[Items from a data source]
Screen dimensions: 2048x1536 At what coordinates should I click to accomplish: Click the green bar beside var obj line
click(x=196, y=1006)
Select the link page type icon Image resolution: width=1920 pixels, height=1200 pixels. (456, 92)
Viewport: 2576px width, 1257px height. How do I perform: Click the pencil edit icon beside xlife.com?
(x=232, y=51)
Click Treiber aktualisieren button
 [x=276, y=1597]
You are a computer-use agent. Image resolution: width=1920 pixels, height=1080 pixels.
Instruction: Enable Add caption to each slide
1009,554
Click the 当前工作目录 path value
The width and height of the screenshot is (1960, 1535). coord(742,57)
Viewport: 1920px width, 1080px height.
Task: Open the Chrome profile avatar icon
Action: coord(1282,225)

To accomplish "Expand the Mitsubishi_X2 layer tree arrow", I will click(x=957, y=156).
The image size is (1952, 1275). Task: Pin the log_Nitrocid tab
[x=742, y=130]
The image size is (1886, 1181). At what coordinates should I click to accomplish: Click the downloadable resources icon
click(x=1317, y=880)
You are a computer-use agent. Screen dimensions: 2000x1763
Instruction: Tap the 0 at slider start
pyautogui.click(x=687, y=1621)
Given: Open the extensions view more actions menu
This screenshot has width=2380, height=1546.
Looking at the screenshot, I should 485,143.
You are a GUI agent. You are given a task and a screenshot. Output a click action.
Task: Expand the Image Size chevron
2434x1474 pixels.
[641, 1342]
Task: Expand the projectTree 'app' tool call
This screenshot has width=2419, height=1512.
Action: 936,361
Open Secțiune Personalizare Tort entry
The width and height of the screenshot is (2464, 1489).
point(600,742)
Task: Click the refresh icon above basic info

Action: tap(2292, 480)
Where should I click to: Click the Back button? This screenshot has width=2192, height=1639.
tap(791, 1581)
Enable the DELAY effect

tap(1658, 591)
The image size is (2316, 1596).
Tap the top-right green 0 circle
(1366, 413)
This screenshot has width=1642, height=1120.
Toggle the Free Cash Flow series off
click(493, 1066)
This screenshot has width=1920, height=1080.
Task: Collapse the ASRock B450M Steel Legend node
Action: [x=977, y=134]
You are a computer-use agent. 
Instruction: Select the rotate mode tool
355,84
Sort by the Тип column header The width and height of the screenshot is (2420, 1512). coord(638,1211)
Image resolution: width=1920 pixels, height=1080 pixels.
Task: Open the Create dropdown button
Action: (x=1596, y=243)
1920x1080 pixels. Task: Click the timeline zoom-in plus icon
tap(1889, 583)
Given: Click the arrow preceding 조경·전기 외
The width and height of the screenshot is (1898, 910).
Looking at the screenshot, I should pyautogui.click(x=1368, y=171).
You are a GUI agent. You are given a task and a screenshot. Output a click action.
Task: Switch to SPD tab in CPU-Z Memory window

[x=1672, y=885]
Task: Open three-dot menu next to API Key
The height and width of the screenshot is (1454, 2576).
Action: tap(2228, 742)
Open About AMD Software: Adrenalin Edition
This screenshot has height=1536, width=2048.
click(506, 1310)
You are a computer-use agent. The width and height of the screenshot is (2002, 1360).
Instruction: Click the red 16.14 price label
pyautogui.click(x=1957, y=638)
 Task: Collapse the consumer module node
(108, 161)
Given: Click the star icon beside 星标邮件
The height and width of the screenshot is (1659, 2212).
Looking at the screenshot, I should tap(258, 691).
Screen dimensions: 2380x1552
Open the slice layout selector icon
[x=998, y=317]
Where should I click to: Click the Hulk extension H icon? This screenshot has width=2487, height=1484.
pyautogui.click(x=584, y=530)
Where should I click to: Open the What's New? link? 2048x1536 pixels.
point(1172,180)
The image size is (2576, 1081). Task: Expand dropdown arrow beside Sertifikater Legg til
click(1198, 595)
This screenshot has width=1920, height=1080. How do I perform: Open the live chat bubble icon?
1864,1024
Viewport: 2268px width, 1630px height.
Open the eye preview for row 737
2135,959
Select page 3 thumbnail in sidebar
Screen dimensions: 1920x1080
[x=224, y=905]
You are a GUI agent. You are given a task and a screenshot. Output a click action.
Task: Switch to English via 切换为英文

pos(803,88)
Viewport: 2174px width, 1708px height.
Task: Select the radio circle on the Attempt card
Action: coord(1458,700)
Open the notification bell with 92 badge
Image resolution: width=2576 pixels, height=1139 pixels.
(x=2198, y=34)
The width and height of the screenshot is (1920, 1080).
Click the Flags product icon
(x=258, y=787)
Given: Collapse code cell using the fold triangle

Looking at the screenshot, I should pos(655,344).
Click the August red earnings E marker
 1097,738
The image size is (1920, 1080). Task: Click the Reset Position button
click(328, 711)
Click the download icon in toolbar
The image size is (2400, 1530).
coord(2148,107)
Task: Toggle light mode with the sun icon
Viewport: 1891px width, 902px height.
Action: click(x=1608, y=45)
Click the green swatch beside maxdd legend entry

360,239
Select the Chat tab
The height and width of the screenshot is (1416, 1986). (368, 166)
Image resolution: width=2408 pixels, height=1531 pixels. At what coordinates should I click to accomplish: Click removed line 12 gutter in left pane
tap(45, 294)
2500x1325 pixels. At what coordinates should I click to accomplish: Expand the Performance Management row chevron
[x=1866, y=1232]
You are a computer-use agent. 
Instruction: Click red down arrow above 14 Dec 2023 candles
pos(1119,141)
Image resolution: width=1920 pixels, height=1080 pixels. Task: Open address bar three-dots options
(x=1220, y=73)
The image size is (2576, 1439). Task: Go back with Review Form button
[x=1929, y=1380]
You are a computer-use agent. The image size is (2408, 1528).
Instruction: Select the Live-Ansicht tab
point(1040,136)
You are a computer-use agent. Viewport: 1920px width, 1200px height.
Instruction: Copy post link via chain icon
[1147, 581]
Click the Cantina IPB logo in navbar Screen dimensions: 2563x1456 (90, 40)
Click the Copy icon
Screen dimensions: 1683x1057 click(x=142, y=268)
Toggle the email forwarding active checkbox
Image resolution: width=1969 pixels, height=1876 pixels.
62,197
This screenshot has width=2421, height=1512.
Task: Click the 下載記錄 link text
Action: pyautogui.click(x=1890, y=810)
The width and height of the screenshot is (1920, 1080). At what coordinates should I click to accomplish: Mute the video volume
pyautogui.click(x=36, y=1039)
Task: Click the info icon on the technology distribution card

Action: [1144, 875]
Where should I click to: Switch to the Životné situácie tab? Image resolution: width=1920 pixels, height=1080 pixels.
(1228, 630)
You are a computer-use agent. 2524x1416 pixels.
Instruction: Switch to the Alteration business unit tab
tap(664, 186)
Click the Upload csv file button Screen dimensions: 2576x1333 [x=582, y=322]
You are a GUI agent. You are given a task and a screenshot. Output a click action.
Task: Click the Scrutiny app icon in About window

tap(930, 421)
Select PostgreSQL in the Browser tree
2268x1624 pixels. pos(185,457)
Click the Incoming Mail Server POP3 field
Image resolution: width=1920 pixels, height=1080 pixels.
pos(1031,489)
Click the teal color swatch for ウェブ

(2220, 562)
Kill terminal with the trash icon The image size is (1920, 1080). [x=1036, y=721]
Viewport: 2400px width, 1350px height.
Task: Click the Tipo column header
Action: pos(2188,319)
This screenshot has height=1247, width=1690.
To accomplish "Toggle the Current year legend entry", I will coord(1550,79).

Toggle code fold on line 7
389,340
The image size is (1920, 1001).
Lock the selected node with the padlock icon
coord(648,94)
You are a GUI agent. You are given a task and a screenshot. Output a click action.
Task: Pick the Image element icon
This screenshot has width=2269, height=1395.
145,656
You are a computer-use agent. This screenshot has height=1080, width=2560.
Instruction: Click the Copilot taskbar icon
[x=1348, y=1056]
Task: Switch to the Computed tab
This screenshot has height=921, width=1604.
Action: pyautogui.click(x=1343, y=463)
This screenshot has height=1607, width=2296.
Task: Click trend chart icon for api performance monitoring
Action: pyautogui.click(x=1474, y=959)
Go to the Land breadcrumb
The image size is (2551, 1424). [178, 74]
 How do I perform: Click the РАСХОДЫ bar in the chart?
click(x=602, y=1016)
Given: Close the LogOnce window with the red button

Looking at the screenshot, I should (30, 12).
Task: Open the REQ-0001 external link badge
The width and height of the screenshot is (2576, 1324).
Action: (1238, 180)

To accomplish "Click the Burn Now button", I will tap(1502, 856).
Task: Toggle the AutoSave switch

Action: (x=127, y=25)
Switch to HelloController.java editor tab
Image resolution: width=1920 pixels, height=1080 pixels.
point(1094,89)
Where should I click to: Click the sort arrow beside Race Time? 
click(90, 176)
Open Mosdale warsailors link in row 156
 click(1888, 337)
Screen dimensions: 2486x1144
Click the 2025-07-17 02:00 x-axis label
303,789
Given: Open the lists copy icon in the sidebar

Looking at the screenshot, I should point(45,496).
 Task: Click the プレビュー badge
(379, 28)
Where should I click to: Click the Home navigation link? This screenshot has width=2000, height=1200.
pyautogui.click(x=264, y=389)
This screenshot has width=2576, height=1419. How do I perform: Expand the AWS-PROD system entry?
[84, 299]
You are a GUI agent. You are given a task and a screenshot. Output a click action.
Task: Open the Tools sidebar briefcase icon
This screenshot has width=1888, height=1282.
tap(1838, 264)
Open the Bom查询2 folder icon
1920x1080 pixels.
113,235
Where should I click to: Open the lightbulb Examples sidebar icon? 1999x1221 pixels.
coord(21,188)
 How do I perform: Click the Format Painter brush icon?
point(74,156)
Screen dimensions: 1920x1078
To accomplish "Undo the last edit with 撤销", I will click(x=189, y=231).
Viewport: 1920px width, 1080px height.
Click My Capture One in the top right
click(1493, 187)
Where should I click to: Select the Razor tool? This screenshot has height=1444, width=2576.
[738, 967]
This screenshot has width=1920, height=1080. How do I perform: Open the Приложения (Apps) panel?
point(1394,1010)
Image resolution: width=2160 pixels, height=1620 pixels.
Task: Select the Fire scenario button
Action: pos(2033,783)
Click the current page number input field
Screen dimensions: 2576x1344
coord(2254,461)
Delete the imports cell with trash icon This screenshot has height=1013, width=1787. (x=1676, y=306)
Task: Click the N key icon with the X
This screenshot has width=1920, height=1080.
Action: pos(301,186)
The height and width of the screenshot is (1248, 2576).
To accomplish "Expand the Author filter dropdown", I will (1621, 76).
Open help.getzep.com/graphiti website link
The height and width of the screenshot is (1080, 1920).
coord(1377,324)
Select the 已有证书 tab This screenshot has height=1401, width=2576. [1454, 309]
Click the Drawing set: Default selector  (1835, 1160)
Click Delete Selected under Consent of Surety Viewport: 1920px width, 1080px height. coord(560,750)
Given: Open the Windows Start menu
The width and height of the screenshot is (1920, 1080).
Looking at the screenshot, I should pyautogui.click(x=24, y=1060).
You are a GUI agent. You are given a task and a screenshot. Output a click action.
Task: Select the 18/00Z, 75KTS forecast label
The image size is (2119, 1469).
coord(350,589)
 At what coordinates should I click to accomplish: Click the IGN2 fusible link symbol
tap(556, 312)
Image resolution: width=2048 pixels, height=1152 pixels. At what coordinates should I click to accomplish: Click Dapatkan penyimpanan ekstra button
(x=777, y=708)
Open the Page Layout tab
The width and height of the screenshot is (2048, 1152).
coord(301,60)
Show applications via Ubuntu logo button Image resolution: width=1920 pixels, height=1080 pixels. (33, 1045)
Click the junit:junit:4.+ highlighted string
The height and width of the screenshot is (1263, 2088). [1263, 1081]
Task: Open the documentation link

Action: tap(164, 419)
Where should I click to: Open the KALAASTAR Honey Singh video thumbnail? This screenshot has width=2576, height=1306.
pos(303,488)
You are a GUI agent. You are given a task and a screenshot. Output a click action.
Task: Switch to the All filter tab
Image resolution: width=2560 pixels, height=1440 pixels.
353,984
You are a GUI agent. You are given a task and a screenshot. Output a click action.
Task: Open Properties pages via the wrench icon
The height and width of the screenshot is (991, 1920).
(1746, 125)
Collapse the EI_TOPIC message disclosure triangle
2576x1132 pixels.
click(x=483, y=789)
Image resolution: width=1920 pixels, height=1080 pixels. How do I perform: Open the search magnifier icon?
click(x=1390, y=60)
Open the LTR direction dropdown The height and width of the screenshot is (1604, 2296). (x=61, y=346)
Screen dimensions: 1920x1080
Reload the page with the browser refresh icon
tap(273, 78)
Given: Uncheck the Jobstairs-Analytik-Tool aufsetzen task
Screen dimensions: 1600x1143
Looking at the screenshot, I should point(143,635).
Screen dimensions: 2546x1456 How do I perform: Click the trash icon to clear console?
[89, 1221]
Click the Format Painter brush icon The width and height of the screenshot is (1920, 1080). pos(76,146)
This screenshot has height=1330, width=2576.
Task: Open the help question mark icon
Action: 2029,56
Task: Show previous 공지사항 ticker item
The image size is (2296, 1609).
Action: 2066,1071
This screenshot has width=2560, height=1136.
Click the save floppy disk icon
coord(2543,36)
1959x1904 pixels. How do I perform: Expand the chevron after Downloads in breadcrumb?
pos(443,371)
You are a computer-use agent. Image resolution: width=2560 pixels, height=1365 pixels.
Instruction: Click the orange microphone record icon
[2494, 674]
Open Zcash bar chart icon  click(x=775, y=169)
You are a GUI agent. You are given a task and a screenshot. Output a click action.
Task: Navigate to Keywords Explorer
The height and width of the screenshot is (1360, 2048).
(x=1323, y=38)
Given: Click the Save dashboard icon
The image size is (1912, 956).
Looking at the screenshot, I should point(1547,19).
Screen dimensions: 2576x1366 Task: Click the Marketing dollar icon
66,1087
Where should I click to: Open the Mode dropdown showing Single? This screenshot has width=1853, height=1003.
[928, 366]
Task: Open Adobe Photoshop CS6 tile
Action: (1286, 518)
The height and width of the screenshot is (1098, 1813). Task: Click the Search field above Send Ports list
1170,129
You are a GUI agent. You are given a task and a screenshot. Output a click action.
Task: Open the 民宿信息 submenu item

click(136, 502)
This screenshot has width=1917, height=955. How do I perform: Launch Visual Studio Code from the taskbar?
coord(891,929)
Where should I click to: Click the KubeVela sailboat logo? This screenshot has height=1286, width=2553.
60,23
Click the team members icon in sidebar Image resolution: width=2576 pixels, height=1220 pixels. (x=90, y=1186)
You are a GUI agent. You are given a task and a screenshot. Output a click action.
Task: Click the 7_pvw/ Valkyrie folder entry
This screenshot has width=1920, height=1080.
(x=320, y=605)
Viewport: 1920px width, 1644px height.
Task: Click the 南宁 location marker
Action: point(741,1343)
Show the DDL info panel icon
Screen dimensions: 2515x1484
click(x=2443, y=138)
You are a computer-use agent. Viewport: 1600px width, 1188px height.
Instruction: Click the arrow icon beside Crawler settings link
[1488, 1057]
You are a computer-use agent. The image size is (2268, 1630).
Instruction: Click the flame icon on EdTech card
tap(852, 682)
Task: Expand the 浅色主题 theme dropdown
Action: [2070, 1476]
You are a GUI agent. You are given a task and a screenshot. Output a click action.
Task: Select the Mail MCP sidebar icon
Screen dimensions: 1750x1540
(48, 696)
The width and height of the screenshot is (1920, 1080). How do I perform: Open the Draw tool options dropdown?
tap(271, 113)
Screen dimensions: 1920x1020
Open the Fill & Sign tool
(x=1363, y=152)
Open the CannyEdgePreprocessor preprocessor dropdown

**WHAT YOU HAVE TO DO:** In the entries above, find the line with "Toggle code fold on line 7" and the line with "Screen dimensions: 2486x1144", then set down exactly those two and every line between them, nothing else.

**OUTPUT FOR THIS EXERCISE:**
Toggle code fold on line 7
389,340
The image size is (1920, 1001).
Lock the selected node with the padlock icon
coord(648,94)
You are a GUI agent. You are given a task and a screenshot. Output a click action.
Task: Pick the Image element icon
This screenshot has width=2269, height=1395.
145,656
You are a computer-use agent. This screenshot has height=1080, width=2560.
Instruction: Click the Copilot taskbar icon
[x=1348, y=1056]
Task: Switch to the Computed tab
This screenshot has height=921, width=1604.
Action: pyautogui.click(x=1343, y=463)
This screenshot has height=1607, width=2296.
Task: Click trend chart icon for api performance monitoring
Action: pyautogui.click(x=1474, y=959)
Go to the Land breadcrumb
The image size is (2551, 1424). [178, 74]
 How do I perform: Click the РАСХОДЫ bar in the chart?
click(x=602, y=1016)
Given: Close the LogOnce window with the red button

Looking at the screenshot, I should (30, 12).
Task: Open the REQ-0001 external link badge
The width and height of the screenshot is (2576, 1324).
Action: (1238, 180)

To accomplish "Click the Burn Now button", I will tap(1502, 856).
Task: Toggle the AutoSave switch

Action: (x=127, y=25)
Switch to HelloController.java editor tab
Image resolution: width=1920 pixels, height=1080 pixels.
point(1094,89)
Where should I click to: Click the sort arrow beside Race Time? 
click(90, 176)
Open Mosdale warsailors link in row 156
 click(1888, 337)
Screen dimensions: 2486x1144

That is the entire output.